IT Realms: 2011

Monday, November 28, 2011

A serious take on Data-Rich Development - Part 2

In the last part I explained how I managed to prepare the histogram of class changes across issues. This was certainly not everything that you can do with the data that I generated. The next step was to get more detailed information on each class. I decided that for sure I want to see how number of modifications changed over time and to achieve this I prepared a chart you can see below; it shows how many issues “changed” this class at a specific moment in time (month being the resolution)¹:

Note that in this case I decided to use standard line chart since the information that I wanted to present is not really that complex – I certainly don’t want the “cool charts” to become my golden hammer. It is also worth noting that after using this data for some time I decided to normalize Y-axis, so I can compare metric on different classes at a glance. See for instance second example below, where you can clearly see that over time number of both modifications and defects decreased – it’s not marked as sharply as on stock market, but if you see a number of these charts (one above being an example), the existence of a trend becomes obvious.

It’s still hard to say whether this trend means good or bad – it is obvious that this class doesn’t get changed, but it still can mean that certain problems exist, eg. the class got too big and rarely any modification is justifiable by a business reason. To nail down the cause, you’d need other metrics to provide you more context. I’ve been already thinking of possible extensions that could exploit more sophisticated ways of visualization, when for example one could be able to see how size of a class changes on the same timeline. Theoretically it would be awesome to see coverage there as well but this is unfortunately not possible in our case – if you however can do it, go for it, I’d be thrilled to see that.

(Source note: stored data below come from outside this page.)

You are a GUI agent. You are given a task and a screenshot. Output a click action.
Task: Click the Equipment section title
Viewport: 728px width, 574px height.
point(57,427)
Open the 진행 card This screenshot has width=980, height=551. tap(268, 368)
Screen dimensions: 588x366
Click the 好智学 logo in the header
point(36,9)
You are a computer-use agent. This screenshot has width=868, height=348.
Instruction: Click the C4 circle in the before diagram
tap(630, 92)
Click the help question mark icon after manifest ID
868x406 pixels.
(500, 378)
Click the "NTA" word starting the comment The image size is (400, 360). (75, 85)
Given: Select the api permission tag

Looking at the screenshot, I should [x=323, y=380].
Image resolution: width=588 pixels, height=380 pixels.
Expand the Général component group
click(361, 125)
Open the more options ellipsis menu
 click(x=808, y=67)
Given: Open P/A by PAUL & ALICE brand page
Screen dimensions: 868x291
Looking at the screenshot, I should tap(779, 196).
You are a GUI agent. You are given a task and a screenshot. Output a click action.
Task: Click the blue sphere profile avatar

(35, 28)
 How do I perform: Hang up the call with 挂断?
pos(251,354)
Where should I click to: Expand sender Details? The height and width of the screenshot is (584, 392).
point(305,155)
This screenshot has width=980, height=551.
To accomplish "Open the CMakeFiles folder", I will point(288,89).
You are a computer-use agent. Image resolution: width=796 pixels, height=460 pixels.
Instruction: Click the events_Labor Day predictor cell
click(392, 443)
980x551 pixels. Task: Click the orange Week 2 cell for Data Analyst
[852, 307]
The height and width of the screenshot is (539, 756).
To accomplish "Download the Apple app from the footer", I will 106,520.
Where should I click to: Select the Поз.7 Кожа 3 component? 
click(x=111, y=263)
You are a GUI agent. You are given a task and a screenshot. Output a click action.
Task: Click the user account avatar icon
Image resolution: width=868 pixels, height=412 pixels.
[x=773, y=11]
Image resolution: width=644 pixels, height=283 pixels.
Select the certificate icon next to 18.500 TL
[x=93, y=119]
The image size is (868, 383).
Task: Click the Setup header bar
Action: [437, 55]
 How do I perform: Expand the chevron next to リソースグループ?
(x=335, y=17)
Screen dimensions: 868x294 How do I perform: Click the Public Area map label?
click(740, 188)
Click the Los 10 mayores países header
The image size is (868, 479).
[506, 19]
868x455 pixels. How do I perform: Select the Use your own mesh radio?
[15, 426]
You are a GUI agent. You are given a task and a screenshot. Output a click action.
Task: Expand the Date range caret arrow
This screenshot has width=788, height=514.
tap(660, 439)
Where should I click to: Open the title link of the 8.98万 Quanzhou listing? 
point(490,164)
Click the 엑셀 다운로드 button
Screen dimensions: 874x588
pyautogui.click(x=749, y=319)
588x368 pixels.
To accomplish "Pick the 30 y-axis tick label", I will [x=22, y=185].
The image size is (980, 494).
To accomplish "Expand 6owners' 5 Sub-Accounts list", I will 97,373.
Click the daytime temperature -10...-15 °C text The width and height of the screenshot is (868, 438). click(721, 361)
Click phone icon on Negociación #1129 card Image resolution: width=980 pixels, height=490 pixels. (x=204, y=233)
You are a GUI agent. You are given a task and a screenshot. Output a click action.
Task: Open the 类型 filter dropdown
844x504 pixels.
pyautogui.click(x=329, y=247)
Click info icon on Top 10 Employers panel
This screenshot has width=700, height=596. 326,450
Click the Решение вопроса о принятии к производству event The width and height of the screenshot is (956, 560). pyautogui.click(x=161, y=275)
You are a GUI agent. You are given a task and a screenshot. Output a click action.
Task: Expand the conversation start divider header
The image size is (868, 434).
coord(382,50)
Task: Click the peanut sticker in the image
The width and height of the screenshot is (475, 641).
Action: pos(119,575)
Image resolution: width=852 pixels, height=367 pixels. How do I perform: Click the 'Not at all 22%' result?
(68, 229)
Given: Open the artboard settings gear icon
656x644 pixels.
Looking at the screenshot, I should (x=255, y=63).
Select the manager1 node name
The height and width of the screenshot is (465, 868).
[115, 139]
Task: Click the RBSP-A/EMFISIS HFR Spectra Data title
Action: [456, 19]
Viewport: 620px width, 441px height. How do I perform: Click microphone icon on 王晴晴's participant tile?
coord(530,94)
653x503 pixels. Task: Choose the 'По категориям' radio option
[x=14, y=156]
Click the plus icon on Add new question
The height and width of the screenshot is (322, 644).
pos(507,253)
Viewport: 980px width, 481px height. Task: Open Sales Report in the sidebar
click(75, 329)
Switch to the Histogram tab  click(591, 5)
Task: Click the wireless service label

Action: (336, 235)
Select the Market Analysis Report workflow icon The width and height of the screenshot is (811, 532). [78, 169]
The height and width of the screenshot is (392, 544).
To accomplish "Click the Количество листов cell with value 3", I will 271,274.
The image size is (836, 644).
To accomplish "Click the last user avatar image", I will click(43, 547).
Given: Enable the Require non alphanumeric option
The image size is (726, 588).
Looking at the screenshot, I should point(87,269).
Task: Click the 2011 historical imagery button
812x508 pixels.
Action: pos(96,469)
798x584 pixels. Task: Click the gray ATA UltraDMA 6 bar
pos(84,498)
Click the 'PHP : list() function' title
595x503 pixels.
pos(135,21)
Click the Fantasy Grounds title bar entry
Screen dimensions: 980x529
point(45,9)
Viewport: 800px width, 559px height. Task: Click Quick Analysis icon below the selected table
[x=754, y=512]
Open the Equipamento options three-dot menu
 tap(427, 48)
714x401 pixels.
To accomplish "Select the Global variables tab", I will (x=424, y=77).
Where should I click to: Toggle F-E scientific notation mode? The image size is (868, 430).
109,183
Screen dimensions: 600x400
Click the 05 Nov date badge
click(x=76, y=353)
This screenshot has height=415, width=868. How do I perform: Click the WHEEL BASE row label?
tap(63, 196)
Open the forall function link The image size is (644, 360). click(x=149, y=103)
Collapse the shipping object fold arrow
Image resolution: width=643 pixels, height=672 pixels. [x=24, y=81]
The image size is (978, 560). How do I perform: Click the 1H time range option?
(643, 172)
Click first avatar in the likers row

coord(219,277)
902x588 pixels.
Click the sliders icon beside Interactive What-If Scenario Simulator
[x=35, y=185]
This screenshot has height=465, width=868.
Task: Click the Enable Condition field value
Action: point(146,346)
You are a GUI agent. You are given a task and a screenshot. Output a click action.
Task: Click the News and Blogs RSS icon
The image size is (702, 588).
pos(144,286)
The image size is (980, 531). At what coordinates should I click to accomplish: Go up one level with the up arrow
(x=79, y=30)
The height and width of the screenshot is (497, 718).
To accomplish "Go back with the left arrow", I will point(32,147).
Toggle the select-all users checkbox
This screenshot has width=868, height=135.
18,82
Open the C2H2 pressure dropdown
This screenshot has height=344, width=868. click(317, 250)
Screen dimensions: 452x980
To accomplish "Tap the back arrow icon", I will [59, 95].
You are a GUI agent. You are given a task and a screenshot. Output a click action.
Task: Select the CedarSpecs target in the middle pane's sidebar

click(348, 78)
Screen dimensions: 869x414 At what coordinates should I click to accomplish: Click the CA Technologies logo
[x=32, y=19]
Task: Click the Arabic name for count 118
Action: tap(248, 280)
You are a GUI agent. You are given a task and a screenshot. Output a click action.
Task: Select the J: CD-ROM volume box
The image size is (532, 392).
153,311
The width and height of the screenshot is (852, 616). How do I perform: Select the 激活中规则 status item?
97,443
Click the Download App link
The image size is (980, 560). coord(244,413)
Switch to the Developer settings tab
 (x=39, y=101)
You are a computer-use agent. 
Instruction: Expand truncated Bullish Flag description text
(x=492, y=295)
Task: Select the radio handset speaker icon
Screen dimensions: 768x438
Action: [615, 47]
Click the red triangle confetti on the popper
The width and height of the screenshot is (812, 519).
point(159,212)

And if I were to choose how to visualize that I’d probably go for a chart a’la GapMinder which sort of out of the box would enable having combined view of metrics for many classes at the same time. Anyhow, I’m not sure which information would benefit you the most, but it’s very much worth exploring :)

I was not planning to explore this problem in an orderly fashion of any sort, because when I research a topic I like to do a bit of jumping from one thing to another which helps me get a better grasp on all aspects of the particular problem). I decided that for a next step I want to go more into the correlations of classes across issues (I again got inspired my Michael Feathers – http://michaelfeathers.typepad.com/michael_feathers_blog/2011/09/temporal-correlation-of-class-changes.html). The first visualization that got created out of this concept was a graph of all possible correlations (ie. classes that get changed together as a part of the same issue) above certain threshold for whole project and it looked like that:

The size of a node (representing a class) is proportional to the aggregate number of issues when a class was changed together with other class, and correlation is depicted as a link between the two. This visualization certainly looks cool and also is interactive – you can pan the area, zoom, move nodes around… actually look foryourself on Protovis site. What’s the downside then? There’s just too much information – it does show you an overview of areas having a strong coupling (see yellow), it will highlight boundaries of application modules (see blue), but it’s almost impossible to get more specific information out of it. So it’s good as a start but you need a next step here, something that would let you dig into the details why the situations is as it is and whether you should do something about it.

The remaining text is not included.